Trust: why it is essential to great healthcare and how to build it

 

Synopsis

Understanding and building trust is essential to the RCH Compact and to delivering Great Care, Everywhere.

Research shows trust underpins a good culture, positive relationships between team members and their leaders and with their organisation; and brings out the best in all of us for our patients and their families.

So, what is trust? How does it flow through the healthcare system to ultimately impact on patient outcomes? How do people make the decision to trust? What are the barriers to trust and what can you do to build stronger trust with your peers, your team members, your leaders, and your patients?
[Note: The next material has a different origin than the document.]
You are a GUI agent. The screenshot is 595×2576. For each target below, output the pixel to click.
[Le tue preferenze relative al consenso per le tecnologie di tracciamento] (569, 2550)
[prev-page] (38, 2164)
Join this session with Professor Nicole Gillespie to explore these questions and the evidence that we can draw on to build stronger trusting relationships at RCH as we navigate these challenging times, bring our RCH Compact to life and deliver great care, everywhere.

 

Speaker

Professor Nicole Gillespie is the KPMG Chair in Organisational Trust and Professor of Management at The University of Queensland. She is a leading international authority on trust in organisations, and an International Research Fellow at the Centre for Corporate Reputation at the University of Oxford.
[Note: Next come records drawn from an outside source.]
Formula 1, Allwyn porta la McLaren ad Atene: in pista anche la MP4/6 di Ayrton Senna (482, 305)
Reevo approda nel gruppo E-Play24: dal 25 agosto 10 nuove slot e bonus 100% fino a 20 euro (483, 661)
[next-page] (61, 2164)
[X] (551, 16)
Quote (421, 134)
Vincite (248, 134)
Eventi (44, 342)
Trained in organisational psychology, Nicole’s research over the past 20 years has focused on developing and repairing trust in organisations, particularly in contexts where trust is challenged, such as during organisational change and disruption, after trust breaches, and in emerging technologies.

Nicole’s research and consulting work has led to positive changes in industry, government, and policy across a range of sectors, including health, resources, finance and banking, higher education, defence, and the not-for-profit sector. She has worked with Ontario Hospital Association, Royal Brisbane and Women’s Hospital, the Royal Flying Doctor Service, CSIRO, and many more. Prof Gillespie has conducted research in a range of health settings; hospitals, rural and remote health services, aged care and home care, and was a Chief Investigator on the NHMRC Centre for Research Excellence in Telehealth from 2014 to 2019, on the Trust, Organisations, and Change.